Case in point: Walmart's expansion of its iPhone self-checkout option. Walmart said this week that its iPhone self-checkout option is now being tested in 14 markets, up from two when the service debuted last year. As of now, app-based self-checkout is available in more than 200 stores.
How it works: When you open Walmart's location-aware main app in a store that has iPhone self-checkout, the so-called "Scan & Go" option becomes available. You scan the barcodes on items as you put them in your (physical) shopping cart, and the app keeps a running total. When you're done, you go to a standard self-checkout station and choose the "mobile" option on the terminal next to the card swiper. A QR code appears on the screen. Scan the code with your phone, and the app transfers over the contents of your (virtual) shopping cart. Pay as usual, and you're done. (Walmart has a video that explains the process.)
Walmart engineers are no doubt iterating on the app all the time. But what's more interesting is the way Walmart self-consciously iterates on the store level. When new "features" are introduced in stores, they're made available in roughly three phases: test, beta and rollout. With the new expansion, Scan & Go appears to have entered the beta phase.
Services that have gone through all three include Pick Up Today, which lets you order items online and then pick them up the same day at your local store, andSite to Store, which lets you ship items ordered online to any Walmart store.

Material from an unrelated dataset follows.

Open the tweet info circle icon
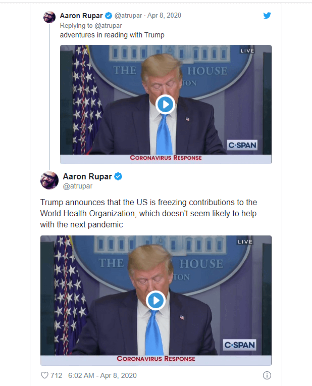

Meanwhile,Walmart's same-day delivery service is still in test mode. Different versions of the service are available in the four different cities where same-day delivery is being tried out. There are different pricing options and different time frames — a kind of geographic A/B testing. The company is also very deliberately using the test phase for debugging. (My same-day delivery, for instance, arrived just outside the two-hour window I'd reserved.)
By applying a standard approach to software to its stores, Walmart is clearly striving to think of innovation in tech terms. More than just about any other company that depends on brick-and-mortar for the majority of its business, Walmart has demonstrated an awareness of itself as a technology company. While Walmart still trounces all rivals in terms of sales, the Arkansas-based giant knows a technology company in Seattle is doing everything in its power to take the throne.
Already, Amazon is crushing Walmart in online sales. By thinking like a tech company not just online but in stores, Walmart is signaling its undaunted posture toward the future: Walmart doesn't just want to play on the same field as Amazon. Walmart wants to win.